Annual Budget Preparation: Set Yourself Up for Success
by Adia Walker / Published July 2014
Some people love crunching numbers; others despise anything that even looks like it might involve math. And then, of course, there are the vast majority of us who fall somewhere in between: not afraid to pull out the calculator and tackle some tough figures but perhaps not as skilled as the expert accountant that you keep in your list of contacts for the occasional consult.
No matter which category you fall into, you should always look to the experts for tips and best practices when it comes to something as important as preparing an annual budget. By following a few simple guidelines and knowing where to go when you need help, you set yourself up for success.
To gather a few pearls of wisdom, we spoke with Christine Rand from Gonzalez and Company, CPA, as well as Chip Swinarski from Swinarski and Company, CPA. These two professionals have helped many community associations through the annual budget preparation process, and are glad to be able to share some of their lessons learned with the Florida Community Association Journal’s readers. The following tips are not in any particular order, but we hope they help make the budget preparation process as easy and painless as possible.
- Start the process early. Swinarski recommends starting at least three months prior to the completion deadline. “This gives you time to talk to key people about costs and expenses,” he says.
- Don’t rely on old numbers. “Make sure you use up-to-date cur-rent financials for projection purposes,” says Rand. “At least nine months into a year.”
- Give advance notice to those involved. “Plan ahead for your open board/committee meetings, and make sure you give everyone plenty of advance notice,” Swinarski says.
- Gather all your information and put it into a list. Rand recommends having a list of all current contracts as well as any increases that are expected so that you can budget accurately.
- Don’t lump everything together in one general section. “The budget should be divided into a non-restricted operating section and a restricted reserves section,” advises Swinarski.
- Pay attention to your reserves budget. “Reserves must be included in every budget whether the association waives reserves or not,” says Rand. “Make sure you have a reserve study or current estimates for replacement schedules to include the reserve breakdown.” Swinarski points out that some of the most common items that need to be included in a reserve budget include roofing, painting, and paving. “Also consider any other items with a replacement cost of more than $10,000,” he adds. “For most associations, you will need a member vote if you plan to reduce or waive reserves.”
- Clearly state the timeframe your budget covers. “A typical mistake is not putting the accounting period on the budget,” says Swinarski.
- Be realistic. “People need to keep a realistic approach when looking at the future expenses to cover the possible increases,” advises Rand.
- Use standardized terminology. “I suggest that the budget and financials have the same line items,” says Swinarski. “Don’t call it ‘utilities’ on one and ‘gas and electric’ on another.

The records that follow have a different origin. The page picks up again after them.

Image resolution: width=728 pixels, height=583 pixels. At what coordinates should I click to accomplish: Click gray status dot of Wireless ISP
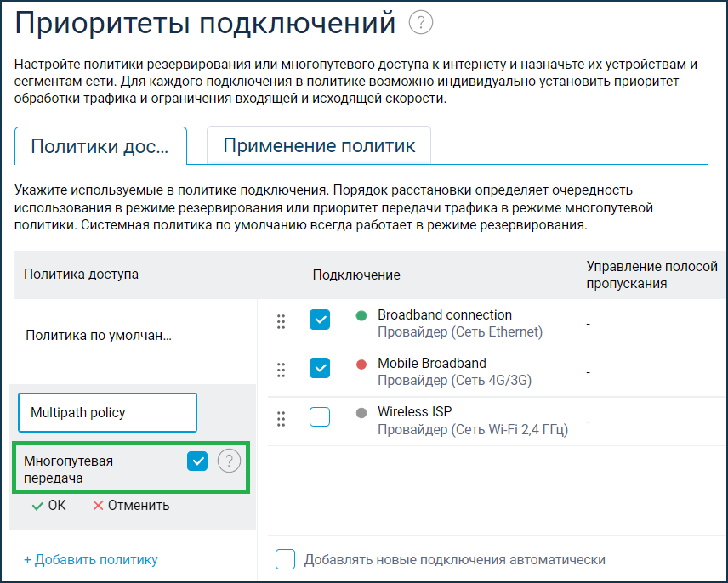pos(361,413)
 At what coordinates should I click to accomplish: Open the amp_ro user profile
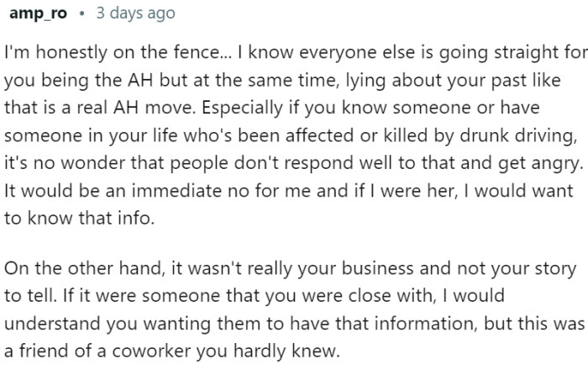(x=36, y=13)
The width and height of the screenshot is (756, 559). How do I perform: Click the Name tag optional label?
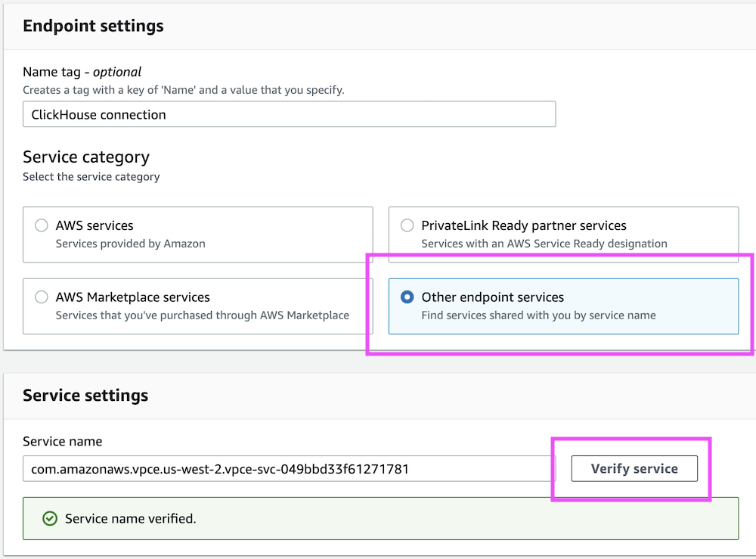[x=82, y=71]
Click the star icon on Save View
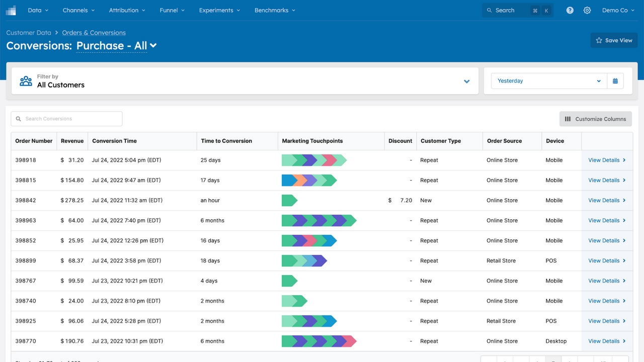Viewport: 644px width, 362px height. (x=599, y=40)

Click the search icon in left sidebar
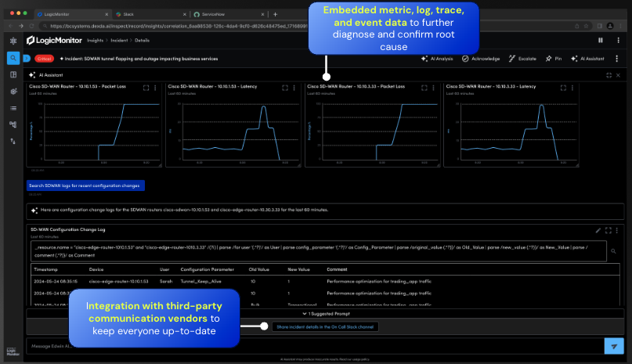point(13,57)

You should make them exactly the same so that they are easy to compare. The expenses in your financial statement and your budget should be exactly the same.”
- Include your stakeholders in key discussions. Rand recommends holding conversations with members of the finance committee as well as the board to gain valuable insight on any areas of concern they may have regarding financials and the budget.

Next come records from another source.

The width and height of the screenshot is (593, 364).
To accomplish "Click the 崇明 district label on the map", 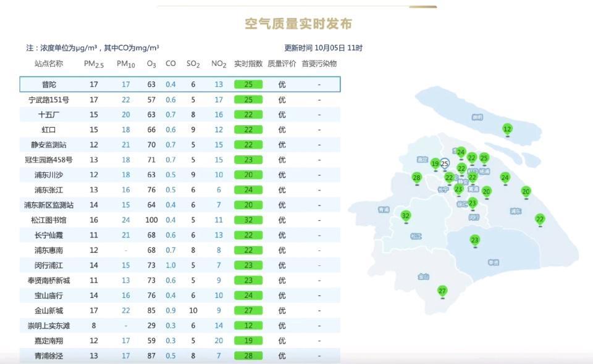I will click(x=477, y=117).
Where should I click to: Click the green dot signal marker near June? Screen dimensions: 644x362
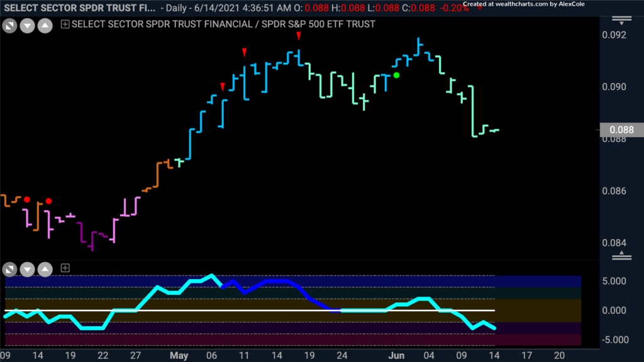396,75
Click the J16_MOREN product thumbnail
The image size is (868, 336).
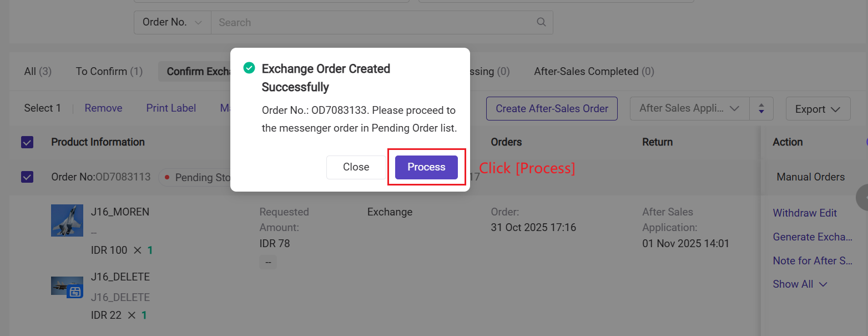pos(67,220)
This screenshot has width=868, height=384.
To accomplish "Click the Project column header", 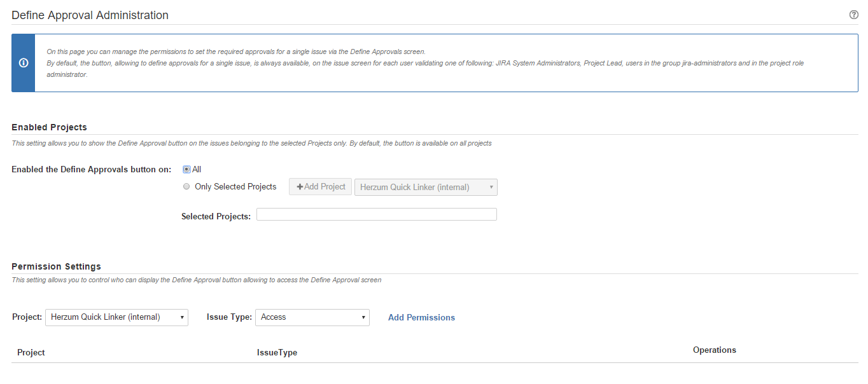I will (x=31, y=352).
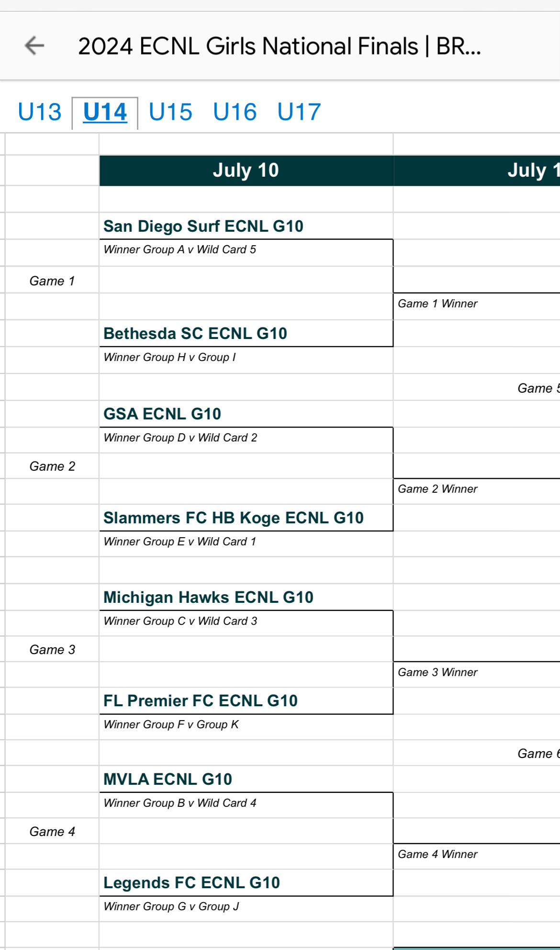Click the Game 1 Winner cell
Viewport: 560px width, 950px height.
437,304
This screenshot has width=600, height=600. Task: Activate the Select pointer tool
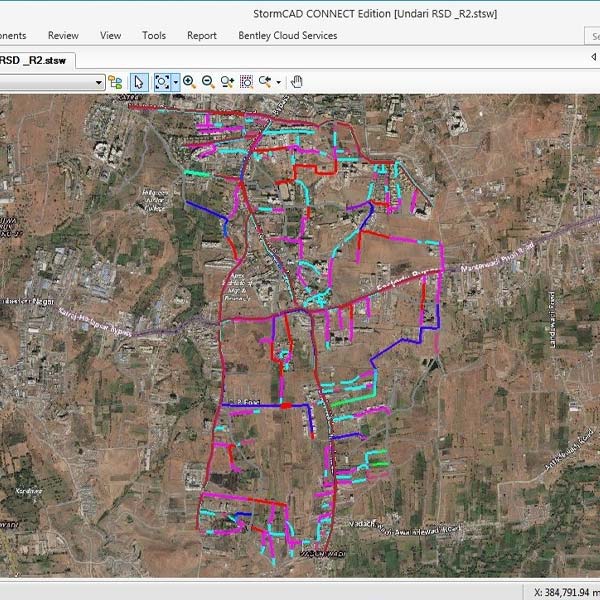(x=139, y=82)
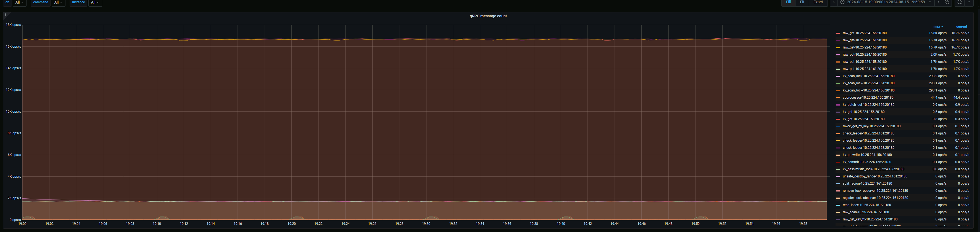980x232 pixels.
Task: Toggle raw_get-10.25.224.156:20180 series visibility
Action: (864, 33)
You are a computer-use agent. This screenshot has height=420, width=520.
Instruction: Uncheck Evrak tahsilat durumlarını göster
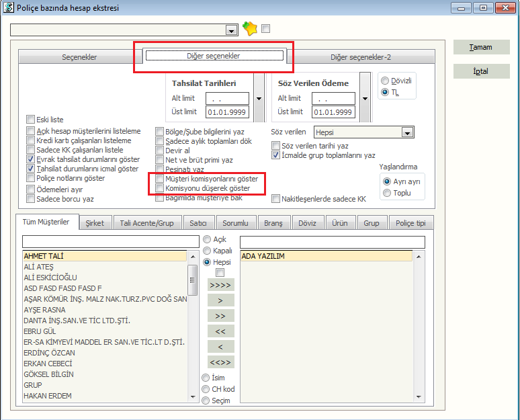[31, 159]
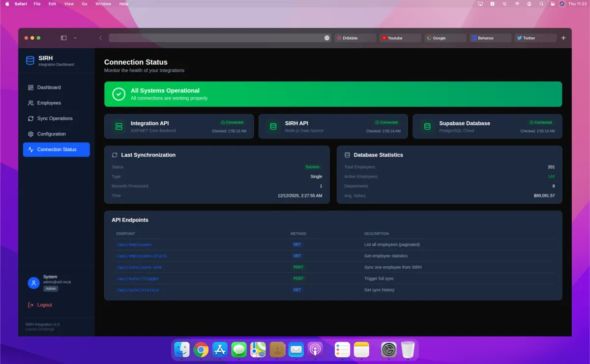Screen dimensions: 590x364
Task: Open the Safari View menu
Action: click(69, 3)
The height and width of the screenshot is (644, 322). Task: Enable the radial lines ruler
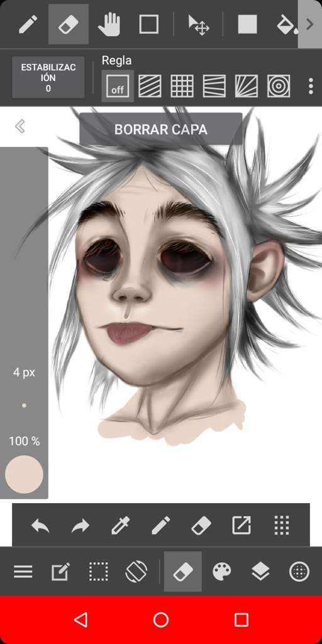(x=247, y=86)
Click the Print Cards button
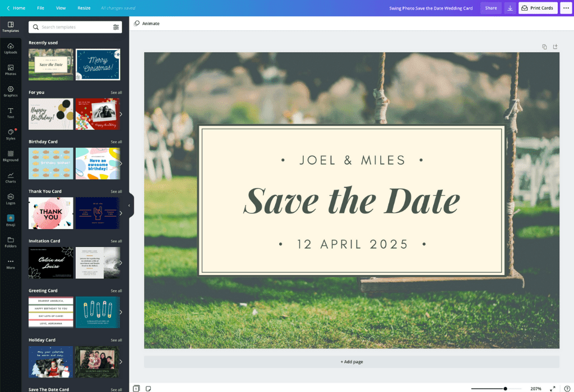 [x=538, y=8]
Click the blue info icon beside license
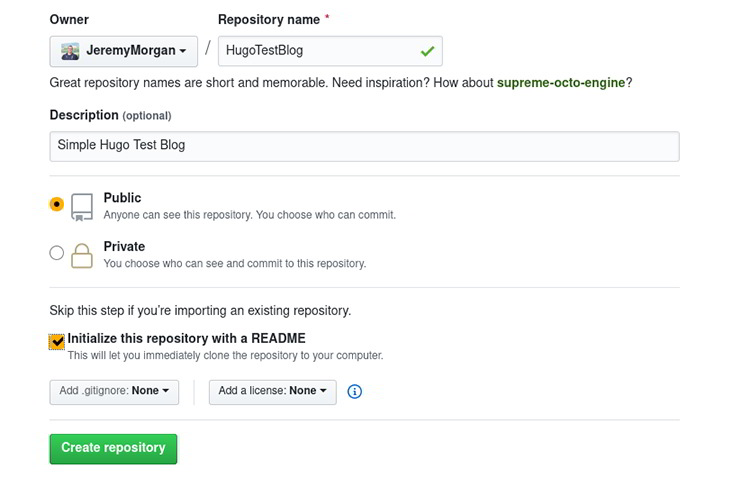This screenshot has height=478, width=750. click(355, 391)

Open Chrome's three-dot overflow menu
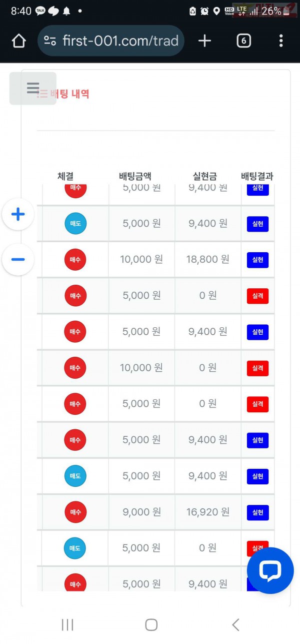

- Explain your line items. Whether you include footnotes or provide explanation within the actual budget, Swinarski recommends making each and every line item crystal clear to anyone who might read the budget.
- Be familiar with the state requirements. Rand has witnessed some budgets gone bad simply because they didn’t meet state requirements. Doing the research before you start the process can save time and trouble in the long run.
- Know how to allocate costs. “Once you know how much it’s going to cost, you have to allocate the funds,” says Swinarski. “To complete assessments, you have to know how to allocate, taking into consideration the number of units, weighted for size, as well as the timeframe. Sometimes it is done for 12 months at a time and sometimes it will be on a quarterly basis.”
- Don’t overlook the obvious: double check your math.“A budget that does not balance is not correct,” says Rand. Swinarski agrees. “You have to double check the math and make sure it adds up,” he says.
- Consider the not-so obvious as well. “In recent years, we’ve had a lot of uncollectable fees due to the housing market,” begins Swinarski. “You may want to allocate for this in your budget. In addition, if you have loans, allocate for the principal and the interest.” Creating a balanced budget that fully addresses all the needs of your asso-ciation is no simple task and will require time and thought. Giving it the attention it needs from the very beginning can help avoid possible negative consequences, including:
- Compliance issues with state requirements
- Potential cash flow issues
- Resubmitting of an inaccurate budget
- Special assessments
- Property not receiving the repairs it needs. Even if everything does not go as smoothly as you had hoped, allow the process to be a learning tool for you and your team.
- Start by learning from your financials to gain a realistic picture of your financial position.
- Identify possible shortfalls that have existed without your awareness, and take steps to increase the budget for these items.
- Look for any errors that may have occurred, such as the calculation of maintenance payments.
- Start a list of your own best practices.